Access to 2019 Kitsune Data
Categories
(support.mozilla.org :: General, enhancement, P1)
Tracking
(Not tracked)
People
(Reporter: Nukeador, Assigned: hmitsch)
Details
I'm kicking off a project to support the SuMo team in shaping a localization strategy moving forward. In order to do that I really need to understand the existing community and contributions and kitsune internal dashboards are not able to provide me with this information.
To get started on this, we need a data dump from Kitsune.
Do you need data publicly available data on support.mozilla.org and/or non-exposed / logged-in / admin data?
We need both public and admin data (no need for private messages).
Through this analysis we're aiming understand what our community is doing:
- What are they doing?
- Who is doing what? (activity levels)
- What are the trends in contribution and contributors? (localization coverage, top articles)
Is this an one-time request or you will need frequently updated data?
One-time request/dump.
In which format do you expect the data? sql dumps? csvs?

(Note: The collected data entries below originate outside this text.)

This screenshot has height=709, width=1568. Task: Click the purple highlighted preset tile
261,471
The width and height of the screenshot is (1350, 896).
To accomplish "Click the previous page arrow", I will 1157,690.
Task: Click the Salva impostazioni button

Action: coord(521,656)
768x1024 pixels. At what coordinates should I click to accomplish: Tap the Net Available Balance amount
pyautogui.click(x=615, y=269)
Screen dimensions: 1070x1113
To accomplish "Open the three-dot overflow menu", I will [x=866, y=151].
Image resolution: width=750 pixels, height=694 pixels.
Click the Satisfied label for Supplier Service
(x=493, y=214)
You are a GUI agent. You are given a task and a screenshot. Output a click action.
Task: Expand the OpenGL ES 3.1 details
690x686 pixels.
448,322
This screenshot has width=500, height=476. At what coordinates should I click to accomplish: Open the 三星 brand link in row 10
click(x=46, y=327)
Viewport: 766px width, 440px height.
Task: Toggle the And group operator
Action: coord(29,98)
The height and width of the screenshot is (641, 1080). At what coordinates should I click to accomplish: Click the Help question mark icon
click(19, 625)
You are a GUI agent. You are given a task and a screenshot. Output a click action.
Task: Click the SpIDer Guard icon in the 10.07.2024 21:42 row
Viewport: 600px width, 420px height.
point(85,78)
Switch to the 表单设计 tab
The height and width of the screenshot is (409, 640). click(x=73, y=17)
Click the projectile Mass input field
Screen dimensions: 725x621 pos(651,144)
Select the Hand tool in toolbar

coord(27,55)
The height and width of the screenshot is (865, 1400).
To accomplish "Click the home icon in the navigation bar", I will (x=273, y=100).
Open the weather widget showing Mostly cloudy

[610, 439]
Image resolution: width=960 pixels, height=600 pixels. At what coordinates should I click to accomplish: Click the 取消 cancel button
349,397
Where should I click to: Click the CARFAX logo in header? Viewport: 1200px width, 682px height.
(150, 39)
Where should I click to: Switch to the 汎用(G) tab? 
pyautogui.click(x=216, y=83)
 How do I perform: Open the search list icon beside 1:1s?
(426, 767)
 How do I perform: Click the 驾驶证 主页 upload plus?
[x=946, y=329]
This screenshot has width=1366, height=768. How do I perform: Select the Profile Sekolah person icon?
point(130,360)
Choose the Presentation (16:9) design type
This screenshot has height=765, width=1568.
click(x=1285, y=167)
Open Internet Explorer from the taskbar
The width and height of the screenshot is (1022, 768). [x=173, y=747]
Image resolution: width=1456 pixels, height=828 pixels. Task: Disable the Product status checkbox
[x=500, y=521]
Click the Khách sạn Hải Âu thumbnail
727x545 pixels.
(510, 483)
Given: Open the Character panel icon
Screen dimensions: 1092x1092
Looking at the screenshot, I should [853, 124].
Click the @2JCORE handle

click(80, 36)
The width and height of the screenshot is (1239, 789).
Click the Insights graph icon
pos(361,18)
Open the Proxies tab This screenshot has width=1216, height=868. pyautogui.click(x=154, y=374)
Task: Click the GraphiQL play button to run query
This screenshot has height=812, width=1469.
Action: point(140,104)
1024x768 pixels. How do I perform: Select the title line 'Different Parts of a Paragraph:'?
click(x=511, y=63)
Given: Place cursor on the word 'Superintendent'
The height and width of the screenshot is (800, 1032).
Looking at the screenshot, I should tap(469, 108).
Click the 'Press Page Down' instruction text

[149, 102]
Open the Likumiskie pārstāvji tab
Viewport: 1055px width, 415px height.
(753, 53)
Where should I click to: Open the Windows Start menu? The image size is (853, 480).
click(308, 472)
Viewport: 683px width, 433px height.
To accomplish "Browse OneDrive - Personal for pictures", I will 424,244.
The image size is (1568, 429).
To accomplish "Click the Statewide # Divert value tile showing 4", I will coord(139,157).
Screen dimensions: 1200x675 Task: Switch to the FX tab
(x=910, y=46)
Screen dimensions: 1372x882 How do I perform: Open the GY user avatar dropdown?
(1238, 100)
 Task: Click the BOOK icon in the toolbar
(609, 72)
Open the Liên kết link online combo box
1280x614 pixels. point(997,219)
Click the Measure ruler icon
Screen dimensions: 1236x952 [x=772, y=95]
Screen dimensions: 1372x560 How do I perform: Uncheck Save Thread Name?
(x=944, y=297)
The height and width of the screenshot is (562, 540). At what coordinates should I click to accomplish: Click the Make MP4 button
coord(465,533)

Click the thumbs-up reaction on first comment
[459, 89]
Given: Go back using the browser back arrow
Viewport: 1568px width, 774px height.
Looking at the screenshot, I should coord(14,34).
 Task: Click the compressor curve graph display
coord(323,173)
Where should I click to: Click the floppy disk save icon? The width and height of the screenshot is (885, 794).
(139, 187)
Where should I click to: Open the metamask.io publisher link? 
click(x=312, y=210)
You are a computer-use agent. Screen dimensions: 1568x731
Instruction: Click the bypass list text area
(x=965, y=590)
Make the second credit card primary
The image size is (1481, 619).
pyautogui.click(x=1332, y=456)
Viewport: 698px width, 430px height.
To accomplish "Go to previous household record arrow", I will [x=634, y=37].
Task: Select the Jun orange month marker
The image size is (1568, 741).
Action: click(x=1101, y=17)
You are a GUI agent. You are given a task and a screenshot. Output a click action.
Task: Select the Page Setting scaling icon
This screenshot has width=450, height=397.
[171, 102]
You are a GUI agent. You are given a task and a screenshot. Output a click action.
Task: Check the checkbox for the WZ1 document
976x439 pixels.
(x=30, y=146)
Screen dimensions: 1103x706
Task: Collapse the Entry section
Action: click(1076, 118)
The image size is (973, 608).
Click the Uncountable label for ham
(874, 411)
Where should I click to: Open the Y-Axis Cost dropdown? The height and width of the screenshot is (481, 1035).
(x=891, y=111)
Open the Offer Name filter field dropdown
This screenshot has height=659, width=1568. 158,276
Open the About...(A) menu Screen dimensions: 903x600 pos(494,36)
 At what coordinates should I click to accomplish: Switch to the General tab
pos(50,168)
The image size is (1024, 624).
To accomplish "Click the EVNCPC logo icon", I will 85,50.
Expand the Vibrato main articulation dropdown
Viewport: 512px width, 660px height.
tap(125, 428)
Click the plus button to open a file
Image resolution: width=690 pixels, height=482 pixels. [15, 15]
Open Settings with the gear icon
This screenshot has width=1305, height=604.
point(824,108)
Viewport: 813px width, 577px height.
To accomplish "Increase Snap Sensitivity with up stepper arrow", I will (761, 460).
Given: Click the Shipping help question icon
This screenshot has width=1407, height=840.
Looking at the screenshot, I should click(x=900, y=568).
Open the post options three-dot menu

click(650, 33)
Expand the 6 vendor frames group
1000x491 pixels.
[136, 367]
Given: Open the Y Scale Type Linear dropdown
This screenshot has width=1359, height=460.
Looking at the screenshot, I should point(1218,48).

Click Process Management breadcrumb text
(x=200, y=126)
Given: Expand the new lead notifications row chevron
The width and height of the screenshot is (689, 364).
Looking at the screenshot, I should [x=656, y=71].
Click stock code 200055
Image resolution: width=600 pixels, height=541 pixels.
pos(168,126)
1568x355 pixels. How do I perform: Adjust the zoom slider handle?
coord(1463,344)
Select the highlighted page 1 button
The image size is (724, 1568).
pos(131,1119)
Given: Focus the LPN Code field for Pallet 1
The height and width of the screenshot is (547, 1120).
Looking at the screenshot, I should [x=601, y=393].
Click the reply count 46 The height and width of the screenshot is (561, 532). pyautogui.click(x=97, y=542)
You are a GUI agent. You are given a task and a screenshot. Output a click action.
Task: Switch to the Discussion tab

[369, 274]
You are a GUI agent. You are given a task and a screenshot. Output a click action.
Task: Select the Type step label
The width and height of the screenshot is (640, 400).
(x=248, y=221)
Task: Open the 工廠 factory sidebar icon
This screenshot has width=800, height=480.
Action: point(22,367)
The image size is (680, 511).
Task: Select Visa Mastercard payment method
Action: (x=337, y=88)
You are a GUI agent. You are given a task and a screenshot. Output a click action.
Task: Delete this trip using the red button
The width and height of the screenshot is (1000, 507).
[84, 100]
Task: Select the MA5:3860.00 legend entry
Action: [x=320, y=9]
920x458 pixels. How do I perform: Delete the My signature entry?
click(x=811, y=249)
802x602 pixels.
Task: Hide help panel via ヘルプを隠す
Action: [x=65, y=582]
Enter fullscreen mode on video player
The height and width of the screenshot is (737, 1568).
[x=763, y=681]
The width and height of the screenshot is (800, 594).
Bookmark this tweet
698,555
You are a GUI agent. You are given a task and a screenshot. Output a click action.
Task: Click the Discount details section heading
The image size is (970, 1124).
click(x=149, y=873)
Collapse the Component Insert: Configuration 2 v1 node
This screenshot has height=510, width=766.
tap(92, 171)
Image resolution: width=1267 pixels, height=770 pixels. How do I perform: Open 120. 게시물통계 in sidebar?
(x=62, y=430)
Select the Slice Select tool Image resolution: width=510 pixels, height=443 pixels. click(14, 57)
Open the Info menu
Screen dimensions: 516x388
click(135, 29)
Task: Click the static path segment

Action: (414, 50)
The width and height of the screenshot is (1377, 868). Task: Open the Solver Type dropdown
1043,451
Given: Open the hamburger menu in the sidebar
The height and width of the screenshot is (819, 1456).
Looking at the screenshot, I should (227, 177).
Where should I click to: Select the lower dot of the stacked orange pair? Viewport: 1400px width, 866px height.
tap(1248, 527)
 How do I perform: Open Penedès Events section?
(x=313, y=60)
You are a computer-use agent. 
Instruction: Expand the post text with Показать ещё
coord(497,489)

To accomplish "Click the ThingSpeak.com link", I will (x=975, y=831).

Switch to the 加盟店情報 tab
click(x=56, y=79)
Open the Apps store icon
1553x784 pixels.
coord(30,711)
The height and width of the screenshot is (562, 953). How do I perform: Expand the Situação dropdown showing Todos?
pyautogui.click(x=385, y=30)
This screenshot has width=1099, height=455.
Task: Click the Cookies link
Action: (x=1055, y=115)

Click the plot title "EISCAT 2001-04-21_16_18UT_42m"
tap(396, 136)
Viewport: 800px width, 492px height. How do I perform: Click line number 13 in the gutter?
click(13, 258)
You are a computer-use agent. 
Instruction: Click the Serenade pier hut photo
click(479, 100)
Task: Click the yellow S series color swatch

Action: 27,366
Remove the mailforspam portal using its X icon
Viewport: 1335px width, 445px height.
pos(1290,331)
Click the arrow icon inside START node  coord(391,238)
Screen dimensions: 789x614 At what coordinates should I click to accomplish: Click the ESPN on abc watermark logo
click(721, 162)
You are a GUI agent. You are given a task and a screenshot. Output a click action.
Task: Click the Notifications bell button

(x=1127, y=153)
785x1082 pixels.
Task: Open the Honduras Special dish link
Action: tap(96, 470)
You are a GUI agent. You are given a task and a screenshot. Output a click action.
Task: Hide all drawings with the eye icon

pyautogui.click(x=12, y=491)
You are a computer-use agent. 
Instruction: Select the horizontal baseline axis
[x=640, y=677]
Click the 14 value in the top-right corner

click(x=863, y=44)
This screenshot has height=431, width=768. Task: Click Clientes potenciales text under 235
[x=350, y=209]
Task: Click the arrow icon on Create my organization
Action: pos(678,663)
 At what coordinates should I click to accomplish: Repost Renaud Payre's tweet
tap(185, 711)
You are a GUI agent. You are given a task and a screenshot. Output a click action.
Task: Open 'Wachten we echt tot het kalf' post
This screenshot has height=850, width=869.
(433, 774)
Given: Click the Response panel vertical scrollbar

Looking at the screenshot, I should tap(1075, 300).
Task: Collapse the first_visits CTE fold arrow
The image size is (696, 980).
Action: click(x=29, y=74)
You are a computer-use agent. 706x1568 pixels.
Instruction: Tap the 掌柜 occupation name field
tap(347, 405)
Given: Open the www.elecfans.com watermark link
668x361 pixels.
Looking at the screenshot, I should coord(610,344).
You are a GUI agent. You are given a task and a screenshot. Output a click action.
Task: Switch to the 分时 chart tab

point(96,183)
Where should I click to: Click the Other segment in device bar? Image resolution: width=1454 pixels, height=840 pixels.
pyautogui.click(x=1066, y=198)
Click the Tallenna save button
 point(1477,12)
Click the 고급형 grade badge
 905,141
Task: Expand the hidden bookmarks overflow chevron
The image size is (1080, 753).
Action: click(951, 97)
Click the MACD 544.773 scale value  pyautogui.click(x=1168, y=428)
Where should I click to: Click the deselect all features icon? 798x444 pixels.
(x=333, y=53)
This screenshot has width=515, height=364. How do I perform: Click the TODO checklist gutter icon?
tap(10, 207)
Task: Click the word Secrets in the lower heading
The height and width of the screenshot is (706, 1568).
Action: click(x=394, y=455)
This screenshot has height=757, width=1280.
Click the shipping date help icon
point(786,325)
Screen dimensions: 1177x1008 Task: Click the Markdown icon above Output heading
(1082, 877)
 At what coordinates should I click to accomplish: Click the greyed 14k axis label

Do you want to be able to run Kitsune in a local instance with the said data?
SQL access, they will be using something like Tableau or Jupyter notebooks to do the aggregate analysis.
Are the data going to be handled internally or forwarded to a third party?
We will be asking the work/analysis to be done on our servers by a contractor under NDA.
Will this contractor be the only person with access to the data and Raw data
Contractor + myself, SuMo core team, Henrik, Tasos
Aggregated analysis -- more employees as this will help inform strategy conversations/considerations
| Reporter | ||
Updated•7 years ago
|
Comment 1•7 years ago
|
||
:Nukeador you mention both One-time request/dump and SQL access above, are you looking for a single DB dump file that you can load somewhere else or direct access to our AWS RDS MySql instance?
| Reporter | ||
Comment 2•7 years ago
|
||
(In reply to Dave Parfitt [:metadave] from comment #1)
:Nukeador you mention both One-time request/dump and SQL access above, are you looking for a single DB dump file that you can load somewhere else or direct access to our AWS RDS MySql instance?
For this request a single DB dump file that we can load somewhere else, thanks!
Comment 3•7 years ago
|
||
:jbryner I wanted to loop in InfoSec to see if there are guidelines and/or best-practices that we should be adhering to while sharing out the SUMO database with an external contractor.
Comment 4•7 years ago
|
||
(In reply to Dave Parfitt [:metadave] from comment #3)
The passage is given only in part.